CMS Releases Q&A on Accountable Care Organizations
The Centers for Medicare & Medicaid Services (CMS) has released a preliminary Q & A to start defining how accountable care organizations (ACOs) will work.
ACOs were included in the Patient Protection and Affordable Care Act and are set to start in 2012.
Click HERE to read the Q&A.
In the Q&A, CMS defines an ACO as “an organization of healthcare providers that agrees to be accountable for the quality, cost, and overall care of Medicare beneficiaries who are enrolled in the traditional fee-for-service program who are assigned to it.”
In addition, CMS said ACOs can be physicians and other professionals in group practices or in networks of practices; partnerships or joint venture arrangements between hospitals and physicians/professionals; hospitals employing physicians/professionals; and other forms that the Secretary of Health and Human Services may determine appropriate.

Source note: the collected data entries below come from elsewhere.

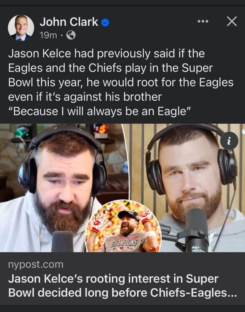Click the partially hidden icon at image edge
Viewport: 245px width, 312px height.
243,131
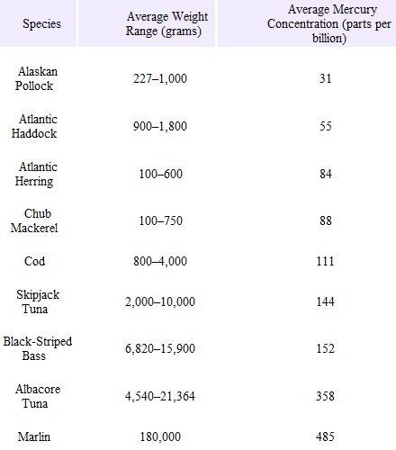Click the 227–1,000 weight range value
Screen dimensions: 396x450
tap(160, 78)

Provider and doctor groups who band together for large cadres of patients would start seeing reimbursements as part of the ACO plan. If they are able to improve outcomes and lower costs then those ACOs can potentially share in the savings.
“Gainsharing within the ACO will allow sharing of cost savings provided by good quality care,” Edward R. Jones, MD, president of the Renal Physician Association, told Renal Business Today in a May article. “In addition, ACOs jointly formed by nephrologists, PCPs and other entities will allow for redistribution of cost savings to those providing the improved care.”
If organized correctly, ACOs could have the potential create a more cohesive line of care for patients, not starting when they need specialized care, but starting earlier when many chronic conditions have the potential to be staved off.